__What to work on__:
How many lines of the listing contain the string "will"? Only the number is wanted.

__Exercise inputs__:
>>>>
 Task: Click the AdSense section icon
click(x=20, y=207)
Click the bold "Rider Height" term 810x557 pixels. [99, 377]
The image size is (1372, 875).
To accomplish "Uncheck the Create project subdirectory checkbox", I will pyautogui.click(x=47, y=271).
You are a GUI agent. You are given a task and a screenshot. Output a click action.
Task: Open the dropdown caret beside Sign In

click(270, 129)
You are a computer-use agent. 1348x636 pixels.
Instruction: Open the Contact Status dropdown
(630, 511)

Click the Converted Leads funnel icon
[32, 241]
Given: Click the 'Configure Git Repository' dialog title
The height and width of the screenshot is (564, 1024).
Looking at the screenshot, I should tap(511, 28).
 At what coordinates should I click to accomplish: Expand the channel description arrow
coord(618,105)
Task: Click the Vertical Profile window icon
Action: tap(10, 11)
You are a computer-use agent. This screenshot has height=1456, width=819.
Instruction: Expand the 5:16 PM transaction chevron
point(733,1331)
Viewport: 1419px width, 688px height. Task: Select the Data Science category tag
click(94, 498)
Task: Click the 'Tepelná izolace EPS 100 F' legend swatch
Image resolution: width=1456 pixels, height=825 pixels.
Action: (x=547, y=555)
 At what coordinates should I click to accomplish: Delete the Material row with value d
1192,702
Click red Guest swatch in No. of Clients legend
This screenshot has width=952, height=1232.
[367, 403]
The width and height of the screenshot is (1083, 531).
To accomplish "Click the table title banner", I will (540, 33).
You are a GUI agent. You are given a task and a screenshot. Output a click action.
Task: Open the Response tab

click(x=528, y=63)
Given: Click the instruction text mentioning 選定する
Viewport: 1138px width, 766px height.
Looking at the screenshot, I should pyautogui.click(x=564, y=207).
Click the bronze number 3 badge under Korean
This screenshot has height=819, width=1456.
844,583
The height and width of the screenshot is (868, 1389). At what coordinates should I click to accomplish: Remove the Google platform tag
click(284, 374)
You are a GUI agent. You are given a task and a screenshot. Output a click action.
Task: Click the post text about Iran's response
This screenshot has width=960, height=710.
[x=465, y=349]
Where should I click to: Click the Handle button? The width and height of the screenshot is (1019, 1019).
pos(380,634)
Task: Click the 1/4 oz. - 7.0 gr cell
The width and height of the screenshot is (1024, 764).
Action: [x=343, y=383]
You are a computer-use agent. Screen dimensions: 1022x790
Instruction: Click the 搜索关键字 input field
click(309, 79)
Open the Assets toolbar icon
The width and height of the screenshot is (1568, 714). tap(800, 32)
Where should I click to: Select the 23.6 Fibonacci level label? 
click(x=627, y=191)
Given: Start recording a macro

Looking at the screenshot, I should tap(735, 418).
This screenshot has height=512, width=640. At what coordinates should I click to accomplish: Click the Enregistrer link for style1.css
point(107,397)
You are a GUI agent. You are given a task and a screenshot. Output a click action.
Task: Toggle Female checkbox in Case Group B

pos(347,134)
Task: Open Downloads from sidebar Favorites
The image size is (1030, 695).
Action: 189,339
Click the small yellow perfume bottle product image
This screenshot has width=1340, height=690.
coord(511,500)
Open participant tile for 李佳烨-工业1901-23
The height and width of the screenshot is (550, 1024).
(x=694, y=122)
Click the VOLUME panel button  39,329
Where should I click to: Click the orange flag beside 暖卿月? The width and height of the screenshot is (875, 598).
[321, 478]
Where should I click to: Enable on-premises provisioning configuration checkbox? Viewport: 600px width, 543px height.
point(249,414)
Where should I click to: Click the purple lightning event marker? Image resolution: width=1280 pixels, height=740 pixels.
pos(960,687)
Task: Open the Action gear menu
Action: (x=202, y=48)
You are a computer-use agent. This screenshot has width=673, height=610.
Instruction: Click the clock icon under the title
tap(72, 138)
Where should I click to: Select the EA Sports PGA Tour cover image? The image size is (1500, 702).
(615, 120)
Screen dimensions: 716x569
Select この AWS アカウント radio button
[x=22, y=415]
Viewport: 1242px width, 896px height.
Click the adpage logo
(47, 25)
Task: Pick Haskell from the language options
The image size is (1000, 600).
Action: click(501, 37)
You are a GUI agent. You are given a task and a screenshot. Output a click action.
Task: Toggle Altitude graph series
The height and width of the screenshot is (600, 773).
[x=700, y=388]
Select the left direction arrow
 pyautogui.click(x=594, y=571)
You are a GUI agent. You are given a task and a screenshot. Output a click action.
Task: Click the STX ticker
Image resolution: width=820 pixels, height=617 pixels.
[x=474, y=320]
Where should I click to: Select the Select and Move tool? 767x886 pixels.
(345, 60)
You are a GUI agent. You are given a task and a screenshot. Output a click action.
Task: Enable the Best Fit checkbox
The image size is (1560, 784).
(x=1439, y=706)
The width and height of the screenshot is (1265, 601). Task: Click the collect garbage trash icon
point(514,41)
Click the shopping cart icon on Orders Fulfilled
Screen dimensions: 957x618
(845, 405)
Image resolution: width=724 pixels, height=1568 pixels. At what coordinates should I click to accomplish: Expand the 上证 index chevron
<<<<
__Task solution__:
2